Qué se pide - Repite sin cambios el tramo de los datos que empieza en la línea que contiene "What do you see at coordinates (168, 774)" y termina al final de los datos, con ambos extremos incluidos.

Extracto de datos -
-------
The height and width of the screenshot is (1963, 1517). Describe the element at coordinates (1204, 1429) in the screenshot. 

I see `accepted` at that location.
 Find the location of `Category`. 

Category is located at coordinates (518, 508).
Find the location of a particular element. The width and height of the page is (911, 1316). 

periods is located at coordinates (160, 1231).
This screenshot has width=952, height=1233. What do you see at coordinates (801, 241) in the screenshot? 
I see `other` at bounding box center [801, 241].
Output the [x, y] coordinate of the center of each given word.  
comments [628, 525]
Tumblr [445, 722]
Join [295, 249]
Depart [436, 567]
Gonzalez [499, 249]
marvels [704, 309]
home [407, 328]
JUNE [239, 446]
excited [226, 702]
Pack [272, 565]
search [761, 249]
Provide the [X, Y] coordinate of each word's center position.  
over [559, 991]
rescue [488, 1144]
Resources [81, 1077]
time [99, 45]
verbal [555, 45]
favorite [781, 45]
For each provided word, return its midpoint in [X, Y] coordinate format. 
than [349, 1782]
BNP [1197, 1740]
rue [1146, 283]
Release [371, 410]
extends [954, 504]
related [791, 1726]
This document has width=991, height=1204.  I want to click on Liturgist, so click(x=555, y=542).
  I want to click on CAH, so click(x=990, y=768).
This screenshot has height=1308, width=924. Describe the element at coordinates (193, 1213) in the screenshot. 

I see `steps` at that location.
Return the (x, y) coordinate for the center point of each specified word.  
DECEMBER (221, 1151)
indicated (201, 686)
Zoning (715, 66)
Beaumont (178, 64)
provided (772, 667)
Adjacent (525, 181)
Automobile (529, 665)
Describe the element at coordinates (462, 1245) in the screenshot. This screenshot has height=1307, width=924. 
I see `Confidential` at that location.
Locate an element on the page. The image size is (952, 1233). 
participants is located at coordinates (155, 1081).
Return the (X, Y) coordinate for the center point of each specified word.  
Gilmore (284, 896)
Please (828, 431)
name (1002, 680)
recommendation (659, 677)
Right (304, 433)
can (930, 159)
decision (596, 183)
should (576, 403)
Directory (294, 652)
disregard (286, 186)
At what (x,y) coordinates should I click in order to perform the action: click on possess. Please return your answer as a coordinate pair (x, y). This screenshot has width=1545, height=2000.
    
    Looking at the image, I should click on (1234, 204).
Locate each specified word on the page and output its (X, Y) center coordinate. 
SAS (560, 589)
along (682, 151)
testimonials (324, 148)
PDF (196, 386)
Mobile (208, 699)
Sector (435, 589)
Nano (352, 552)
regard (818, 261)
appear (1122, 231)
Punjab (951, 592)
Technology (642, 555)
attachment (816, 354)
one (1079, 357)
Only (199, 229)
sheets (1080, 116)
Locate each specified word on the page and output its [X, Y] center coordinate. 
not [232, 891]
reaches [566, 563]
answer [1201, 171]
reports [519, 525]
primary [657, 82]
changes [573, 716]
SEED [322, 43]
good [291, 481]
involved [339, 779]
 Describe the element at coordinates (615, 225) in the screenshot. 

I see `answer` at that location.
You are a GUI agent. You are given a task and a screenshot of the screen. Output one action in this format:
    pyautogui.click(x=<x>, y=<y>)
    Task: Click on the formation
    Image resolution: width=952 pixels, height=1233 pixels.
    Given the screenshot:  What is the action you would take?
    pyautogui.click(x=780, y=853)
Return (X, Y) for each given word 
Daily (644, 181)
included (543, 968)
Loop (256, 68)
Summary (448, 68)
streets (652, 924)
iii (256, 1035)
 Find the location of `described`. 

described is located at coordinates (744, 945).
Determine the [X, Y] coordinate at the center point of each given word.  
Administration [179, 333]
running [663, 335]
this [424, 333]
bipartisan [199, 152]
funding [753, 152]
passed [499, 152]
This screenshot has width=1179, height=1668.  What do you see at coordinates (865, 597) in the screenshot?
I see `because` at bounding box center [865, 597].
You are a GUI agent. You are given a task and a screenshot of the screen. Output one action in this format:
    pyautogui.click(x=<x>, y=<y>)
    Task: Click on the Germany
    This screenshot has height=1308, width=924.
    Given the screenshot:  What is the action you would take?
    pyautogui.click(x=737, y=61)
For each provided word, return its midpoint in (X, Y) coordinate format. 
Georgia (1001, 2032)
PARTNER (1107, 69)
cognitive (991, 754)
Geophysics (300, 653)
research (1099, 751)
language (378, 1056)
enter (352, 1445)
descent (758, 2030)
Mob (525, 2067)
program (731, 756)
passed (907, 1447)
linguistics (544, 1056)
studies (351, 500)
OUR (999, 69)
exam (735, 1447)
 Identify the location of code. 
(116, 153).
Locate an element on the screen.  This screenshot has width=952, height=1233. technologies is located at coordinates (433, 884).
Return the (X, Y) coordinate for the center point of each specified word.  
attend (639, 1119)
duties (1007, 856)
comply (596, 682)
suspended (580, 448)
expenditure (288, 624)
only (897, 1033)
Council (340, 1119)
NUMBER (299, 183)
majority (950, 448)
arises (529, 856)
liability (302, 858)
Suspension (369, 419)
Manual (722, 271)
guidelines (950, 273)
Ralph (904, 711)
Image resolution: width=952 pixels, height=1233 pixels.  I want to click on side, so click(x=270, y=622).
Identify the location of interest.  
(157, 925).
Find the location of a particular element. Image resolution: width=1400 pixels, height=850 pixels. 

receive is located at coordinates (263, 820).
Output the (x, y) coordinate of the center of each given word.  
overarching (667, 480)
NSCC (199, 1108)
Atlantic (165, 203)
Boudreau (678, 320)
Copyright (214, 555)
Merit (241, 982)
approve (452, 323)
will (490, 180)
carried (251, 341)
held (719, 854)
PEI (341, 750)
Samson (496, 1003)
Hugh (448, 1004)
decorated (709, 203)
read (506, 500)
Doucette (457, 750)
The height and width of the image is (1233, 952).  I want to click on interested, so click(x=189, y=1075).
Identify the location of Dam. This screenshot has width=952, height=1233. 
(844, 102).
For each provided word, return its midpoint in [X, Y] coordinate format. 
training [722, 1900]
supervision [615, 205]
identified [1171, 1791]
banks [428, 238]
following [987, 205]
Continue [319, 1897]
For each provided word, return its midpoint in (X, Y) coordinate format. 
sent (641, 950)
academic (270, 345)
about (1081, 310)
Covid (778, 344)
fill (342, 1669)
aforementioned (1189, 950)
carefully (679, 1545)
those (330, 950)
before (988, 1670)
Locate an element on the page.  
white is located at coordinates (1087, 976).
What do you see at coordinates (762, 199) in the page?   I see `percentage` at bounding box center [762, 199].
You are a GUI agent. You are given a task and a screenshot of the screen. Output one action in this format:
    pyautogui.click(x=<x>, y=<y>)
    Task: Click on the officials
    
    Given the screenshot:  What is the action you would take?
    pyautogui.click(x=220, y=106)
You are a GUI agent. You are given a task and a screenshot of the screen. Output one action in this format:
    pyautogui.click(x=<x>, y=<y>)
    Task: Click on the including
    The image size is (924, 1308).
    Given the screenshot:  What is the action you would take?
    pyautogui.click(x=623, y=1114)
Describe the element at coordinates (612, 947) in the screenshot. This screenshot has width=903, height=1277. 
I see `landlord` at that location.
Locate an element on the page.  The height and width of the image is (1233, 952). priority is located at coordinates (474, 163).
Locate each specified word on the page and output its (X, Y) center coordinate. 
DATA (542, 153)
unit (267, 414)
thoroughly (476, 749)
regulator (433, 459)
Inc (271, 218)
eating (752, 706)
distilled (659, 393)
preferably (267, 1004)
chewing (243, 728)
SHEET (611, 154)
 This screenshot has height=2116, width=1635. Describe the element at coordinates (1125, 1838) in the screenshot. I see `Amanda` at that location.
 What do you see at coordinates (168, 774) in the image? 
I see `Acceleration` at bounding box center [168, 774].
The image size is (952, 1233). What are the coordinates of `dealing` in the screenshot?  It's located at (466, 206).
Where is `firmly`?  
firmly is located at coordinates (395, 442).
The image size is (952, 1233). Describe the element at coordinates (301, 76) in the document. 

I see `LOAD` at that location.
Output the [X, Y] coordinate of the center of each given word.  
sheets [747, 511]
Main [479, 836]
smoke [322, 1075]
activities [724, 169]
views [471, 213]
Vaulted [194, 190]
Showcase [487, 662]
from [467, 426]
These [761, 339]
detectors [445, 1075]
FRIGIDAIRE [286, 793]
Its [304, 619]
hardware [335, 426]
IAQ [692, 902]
-------
Respuesta -
 What do you see at coordinates (168, 774) in the image? 
I see `Acceleration` at bounding box center [168, 774].
The image size is (952, 1233). What are the coordinates of `dealing` in the screenshot?  It's located at (466, 206).
Where is `firmly`?  
firmly is located at coordinates (395, 442).
The image size is (952, 1233). Describe the element at coordinates (301, 76) in the document. 

I see `LOAD` at that location.
Output the [X, Y] coordinate of the center of each given word.  
sheets [747, 511]
Main [479, 836]
smoke [322, 1075]
activities [724, 169]
views [471, 213]
Vaulted [194, 190]
Showcase [487, 662]
from [467, 426]
These [761, 339]
detectors [445, 1075]
FRIGIDAIRE [286, 793]
Its [304, 619]
hardware [335, 426]
IAQ [692, 902]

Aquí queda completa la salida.